Goal of the exercise.
Copy each line below that has "Find".

>>

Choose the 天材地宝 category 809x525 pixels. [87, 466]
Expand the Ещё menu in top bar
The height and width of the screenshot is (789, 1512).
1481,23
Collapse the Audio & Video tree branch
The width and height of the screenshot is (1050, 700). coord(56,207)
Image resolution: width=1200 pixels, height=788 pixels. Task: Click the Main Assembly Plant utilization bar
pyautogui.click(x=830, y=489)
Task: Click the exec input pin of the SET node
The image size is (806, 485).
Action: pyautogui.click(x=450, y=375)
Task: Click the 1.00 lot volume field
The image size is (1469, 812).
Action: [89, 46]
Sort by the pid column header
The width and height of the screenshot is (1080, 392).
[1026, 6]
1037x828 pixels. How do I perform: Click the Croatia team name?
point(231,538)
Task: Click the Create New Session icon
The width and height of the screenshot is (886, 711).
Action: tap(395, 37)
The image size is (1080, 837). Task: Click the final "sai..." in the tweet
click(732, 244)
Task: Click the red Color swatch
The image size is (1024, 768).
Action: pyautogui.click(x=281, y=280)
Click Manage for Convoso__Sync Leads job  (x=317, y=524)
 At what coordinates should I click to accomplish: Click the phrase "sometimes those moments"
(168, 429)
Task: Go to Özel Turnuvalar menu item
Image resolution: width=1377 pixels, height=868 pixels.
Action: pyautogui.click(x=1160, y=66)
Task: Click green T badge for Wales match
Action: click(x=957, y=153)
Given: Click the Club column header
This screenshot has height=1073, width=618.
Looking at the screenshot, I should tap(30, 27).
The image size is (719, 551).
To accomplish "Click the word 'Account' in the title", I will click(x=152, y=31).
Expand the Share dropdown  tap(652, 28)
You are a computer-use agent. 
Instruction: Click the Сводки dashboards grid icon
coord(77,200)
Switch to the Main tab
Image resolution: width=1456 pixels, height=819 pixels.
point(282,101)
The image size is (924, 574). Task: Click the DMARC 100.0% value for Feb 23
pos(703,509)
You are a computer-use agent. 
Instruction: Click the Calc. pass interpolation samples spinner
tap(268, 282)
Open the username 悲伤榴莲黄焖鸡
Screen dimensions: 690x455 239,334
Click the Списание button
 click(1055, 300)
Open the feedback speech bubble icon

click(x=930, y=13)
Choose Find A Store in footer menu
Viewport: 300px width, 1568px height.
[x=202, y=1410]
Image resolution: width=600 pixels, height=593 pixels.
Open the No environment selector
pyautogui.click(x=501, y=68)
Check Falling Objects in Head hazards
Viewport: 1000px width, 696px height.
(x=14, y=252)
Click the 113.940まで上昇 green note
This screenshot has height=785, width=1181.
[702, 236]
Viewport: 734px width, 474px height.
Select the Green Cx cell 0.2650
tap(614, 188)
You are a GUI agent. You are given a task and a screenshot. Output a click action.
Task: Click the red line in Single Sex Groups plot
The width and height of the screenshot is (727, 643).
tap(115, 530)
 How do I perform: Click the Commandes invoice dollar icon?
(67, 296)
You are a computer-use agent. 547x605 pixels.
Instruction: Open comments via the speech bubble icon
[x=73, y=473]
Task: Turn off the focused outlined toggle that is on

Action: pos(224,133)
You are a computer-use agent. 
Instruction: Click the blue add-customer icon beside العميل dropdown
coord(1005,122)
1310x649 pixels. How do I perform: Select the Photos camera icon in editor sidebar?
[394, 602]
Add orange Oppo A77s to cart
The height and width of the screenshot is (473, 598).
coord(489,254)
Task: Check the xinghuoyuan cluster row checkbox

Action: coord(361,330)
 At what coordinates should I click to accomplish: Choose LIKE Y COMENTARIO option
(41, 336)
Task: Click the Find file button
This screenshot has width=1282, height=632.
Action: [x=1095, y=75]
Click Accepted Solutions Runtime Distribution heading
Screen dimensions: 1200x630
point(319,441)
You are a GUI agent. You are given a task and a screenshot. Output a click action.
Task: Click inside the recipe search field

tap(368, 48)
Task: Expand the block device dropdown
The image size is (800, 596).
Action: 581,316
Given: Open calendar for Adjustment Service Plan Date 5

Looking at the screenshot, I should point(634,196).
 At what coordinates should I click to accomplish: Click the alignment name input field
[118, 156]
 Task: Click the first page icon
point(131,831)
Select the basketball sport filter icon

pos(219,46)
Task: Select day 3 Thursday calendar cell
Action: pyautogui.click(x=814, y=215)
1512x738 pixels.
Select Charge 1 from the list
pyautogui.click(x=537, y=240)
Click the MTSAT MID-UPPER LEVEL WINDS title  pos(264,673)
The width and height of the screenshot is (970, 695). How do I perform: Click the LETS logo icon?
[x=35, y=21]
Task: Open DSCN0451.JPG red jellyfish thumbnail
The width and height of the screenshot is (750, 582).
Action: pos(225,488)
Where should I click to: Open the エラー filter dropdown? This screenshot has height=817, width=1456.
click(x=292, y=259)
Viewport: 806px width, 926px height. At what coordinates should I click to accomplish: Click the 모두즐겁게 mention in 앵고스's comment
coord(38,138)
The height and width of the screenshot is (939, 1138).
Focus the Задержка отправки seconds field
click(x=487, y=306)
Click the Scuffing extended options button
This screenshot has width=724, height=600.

<<

Written reply.
Choose Find A Store in footer menu
Task: Click the Find file button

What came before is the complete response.